─── MATERIAL SUPPLIED ───

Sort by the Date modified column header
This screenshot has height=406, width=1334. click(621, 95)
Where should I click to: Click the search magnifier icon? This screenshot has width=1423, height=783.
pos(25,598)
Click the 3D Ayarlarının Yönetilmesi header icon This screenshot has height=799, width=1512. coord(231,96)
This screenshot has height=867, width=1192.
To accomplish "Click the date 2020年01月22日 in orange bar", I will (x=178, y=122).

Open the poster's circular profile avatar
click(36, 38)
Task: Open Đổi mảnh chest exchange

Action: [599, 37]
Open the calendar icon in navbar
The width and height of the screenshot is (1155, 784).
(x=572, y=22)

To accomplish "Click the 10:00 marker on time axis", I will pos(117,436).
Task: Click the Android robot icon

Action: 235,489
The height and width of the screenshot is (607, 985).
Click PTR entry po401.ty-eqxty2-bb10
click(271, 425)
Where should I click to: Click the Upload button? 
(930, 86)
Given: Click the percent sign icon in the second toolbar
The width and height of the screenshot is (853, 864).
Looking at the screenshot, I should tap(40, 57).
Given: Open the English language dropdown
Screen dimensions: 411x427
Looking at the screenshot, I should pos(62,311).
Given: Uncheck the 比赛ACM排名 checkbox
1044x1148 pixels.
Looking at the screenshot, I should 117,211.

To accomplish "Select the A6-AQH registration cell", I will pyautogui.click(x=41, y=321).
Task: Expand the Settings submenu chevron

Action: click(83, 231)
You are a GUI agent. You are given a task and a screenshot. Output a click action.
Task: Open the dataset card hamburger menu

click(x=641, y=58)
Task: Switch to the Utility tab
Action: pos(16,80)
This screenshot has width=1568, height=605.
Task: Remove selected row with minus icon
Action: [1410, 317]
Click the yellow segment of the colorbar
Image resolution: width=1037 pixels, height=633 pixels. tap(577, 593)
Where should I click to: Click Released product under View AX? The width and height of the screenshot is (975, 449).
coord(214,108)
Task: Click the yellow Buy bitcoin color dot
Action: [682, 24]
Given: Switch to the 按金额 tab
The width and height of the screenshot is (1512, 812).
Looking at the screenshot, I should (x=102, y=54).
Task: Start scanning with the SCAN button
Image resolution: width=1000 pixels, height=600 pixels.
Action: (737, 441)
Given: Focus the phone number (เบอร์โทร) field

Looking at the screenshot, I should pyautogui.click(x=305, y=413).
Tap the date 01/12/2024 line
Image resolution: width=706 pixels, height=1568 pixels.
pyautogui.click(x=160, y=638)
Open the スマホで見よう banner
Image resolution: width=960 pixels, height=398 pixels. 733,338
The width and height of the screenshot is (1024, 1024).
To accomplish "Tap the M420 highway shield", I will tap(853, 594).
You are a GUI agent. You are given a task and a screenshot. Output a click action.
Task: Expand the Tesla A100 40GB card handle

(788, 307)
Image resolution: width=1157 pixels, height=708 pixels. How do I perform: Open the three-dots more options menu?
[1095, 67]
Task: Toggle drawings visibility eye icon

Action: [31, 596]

───

Go through the records and copy each line with "will" in it.

To accomplish "Click the date 2020年01月22日 in orange bar", I will (x=178, y=122).
To accomplish "Click the 10:00 marker on time axis", I will pos(117,436).
To accomplish "Select the A6-AQH registration cell", I will pyautogui.click(x=41, y=321).
To accomplish "Tap the M420 highway shield", I will tap(853, 594).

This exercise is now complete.